Bala Nair is the Enterprise Architect at CRIO. With over 20 years of experience in the technology industry, Bala has shaped several cutting-edge engineering developments, from AOL’s Instant Messenger, to building software that delivered over 50% of video on demand content to U.S. households. At CRIO, Bala partners with other strategic owners to manage CRIO’s back-end systems. Bala holds a B.S. in Physics from the University of Massachusetts.
As the research site industry matures, larger networks are incorporating analytics capabilities to review and act upon the wide variety of data flowing through their systems. Many have set up dedicated analytics teams, along with their own Business Intelligence tools. As a result, many of our clients ask how they can access their data. Often their first question is, “Can you give us an API?,” without specifying their needs.
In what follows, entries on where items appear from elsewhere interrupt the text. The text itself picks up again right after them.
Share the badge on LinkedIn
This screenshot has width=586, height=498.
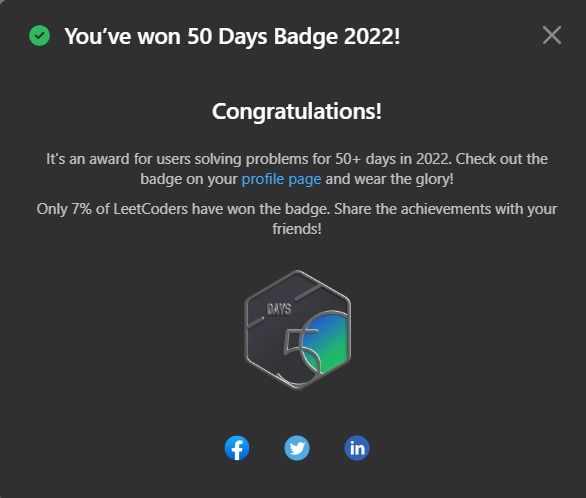[x=357, y=448]
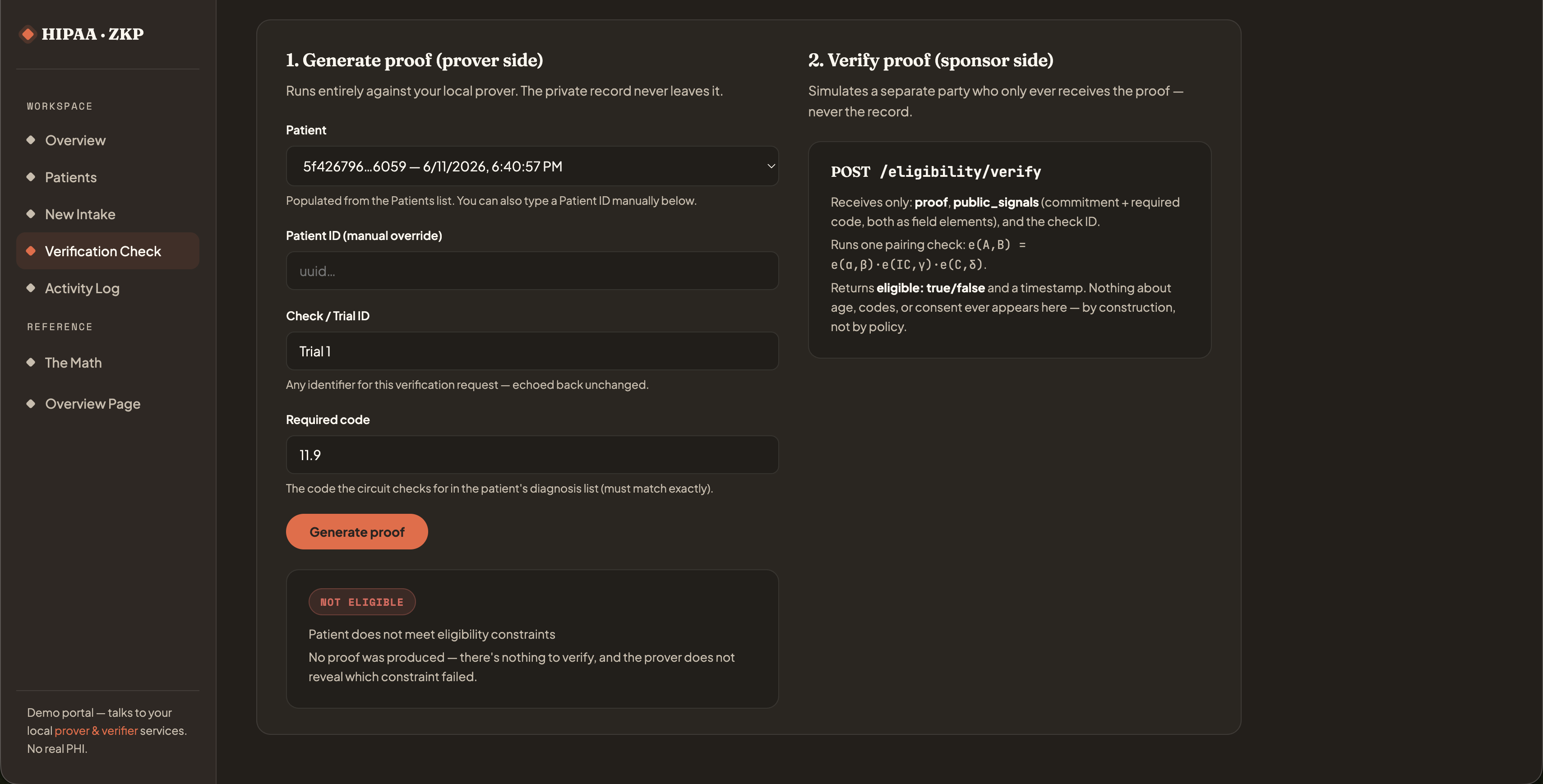Viewport: 1543px width, 784px height.
Task: Focus the Patient ID manual override field
Action: coord(532,271)
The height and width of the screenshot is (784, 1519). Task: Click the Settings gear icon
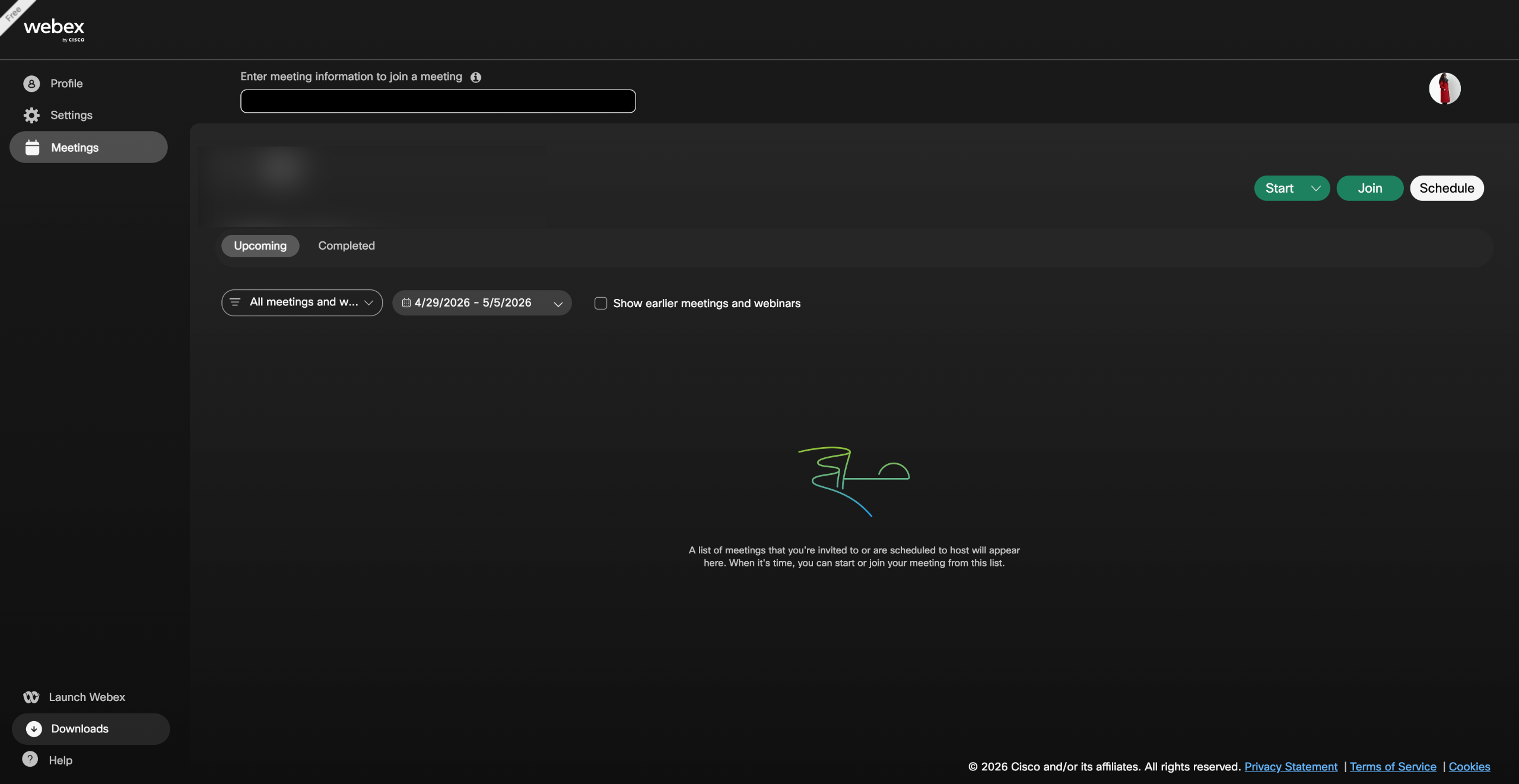(31, 115)

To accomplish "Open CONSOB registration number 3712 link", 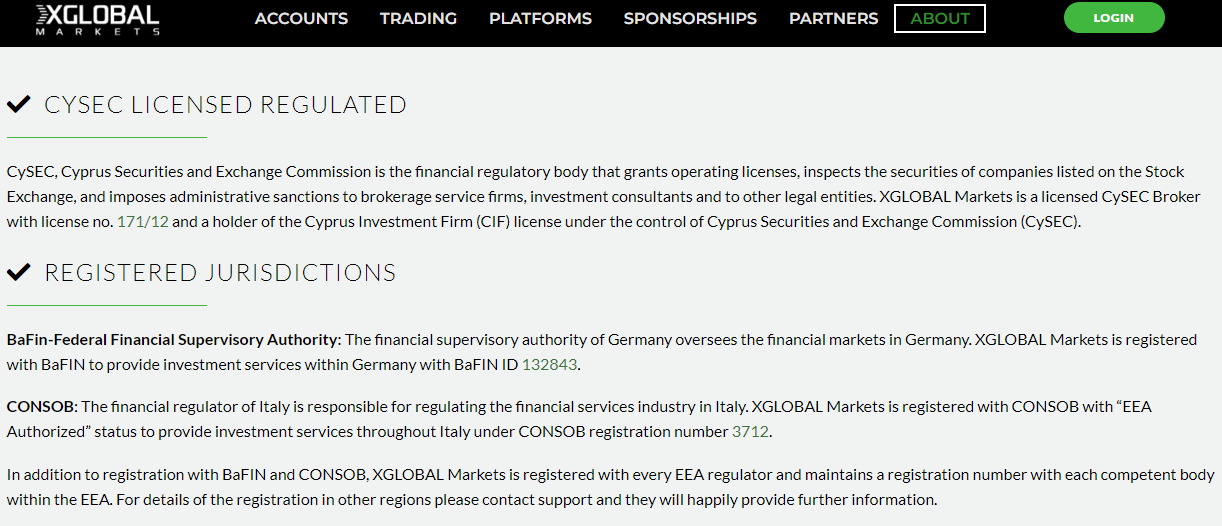I will (751, 432).
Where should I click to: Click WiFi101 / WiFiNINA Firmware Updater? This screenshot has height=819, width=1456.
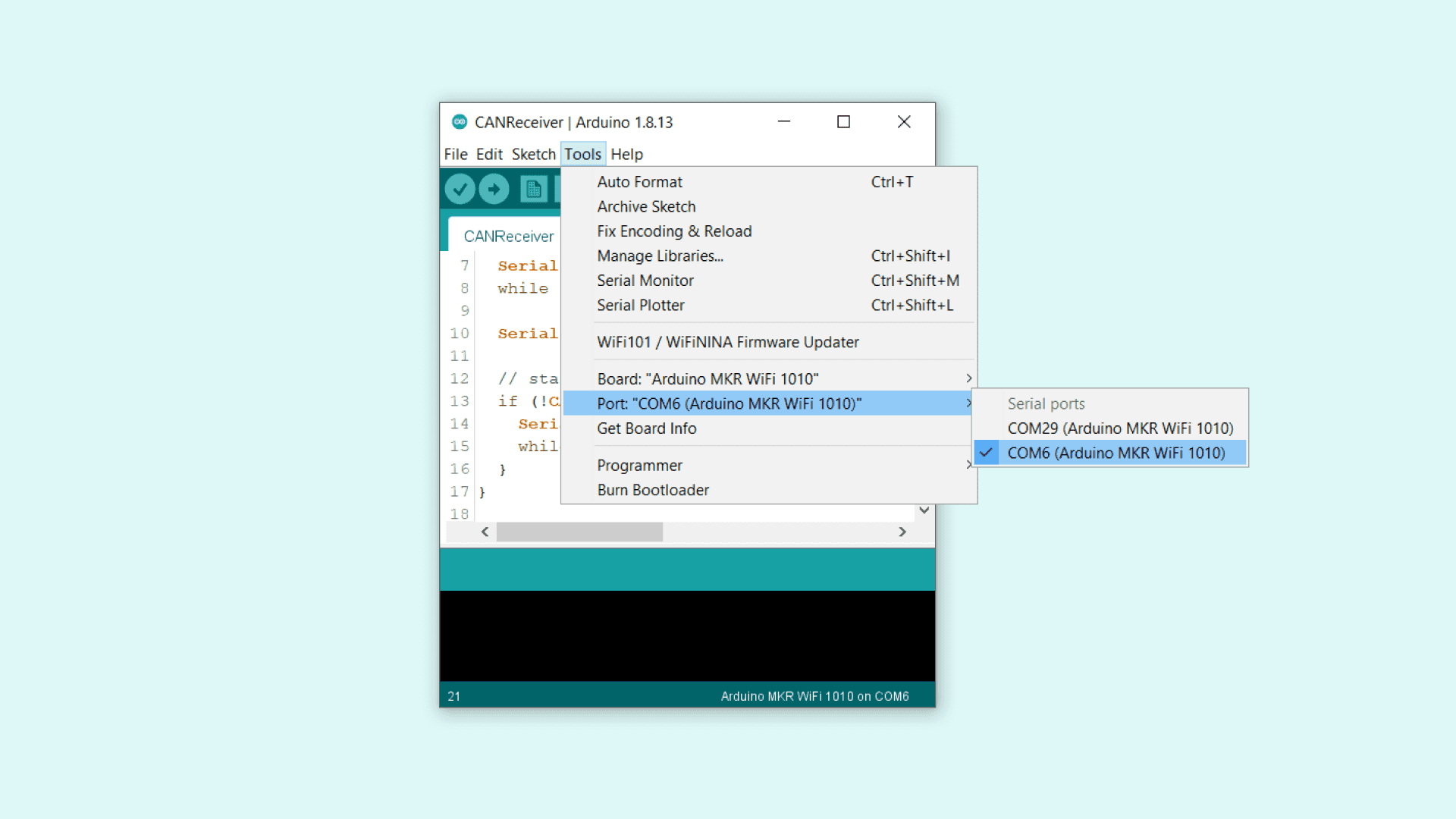pyautogui.click(x=727, y=342)
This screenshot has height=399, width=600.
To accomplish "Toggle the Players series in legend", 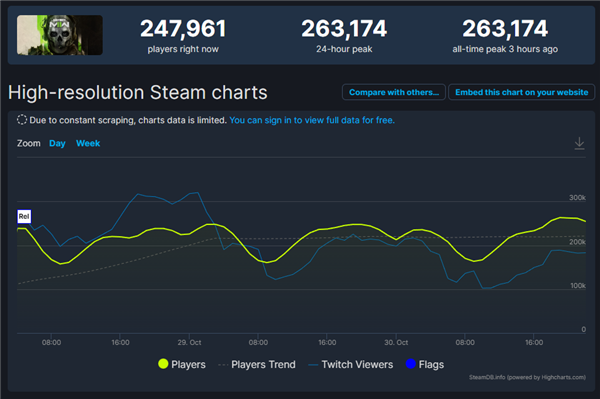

At CRIO, we have an open Recruiting API that our clients can use to send and retrieve data. It’s part of a broader strategy to create a full Open API approach. Additionally, we offer clients another option – direct data access. Each approach has their pros and cons, but not everyone is familiar with the difference. In this blog post, we’ll explain the key features of direct data access, how it differs from an API, and why direct data access is much better suited for advanced analytics.
What is Direct Data Access?
To provide Direct Data Access, CRIO uses BigQuery, which is an offering from Google. In technical terms, it’s a planet scale serverless enterprise data warehouse, backed by the Google cloud network. In lay terms, it’s a separate reporting database that’s updated in real-time, and is optimized for fast querying.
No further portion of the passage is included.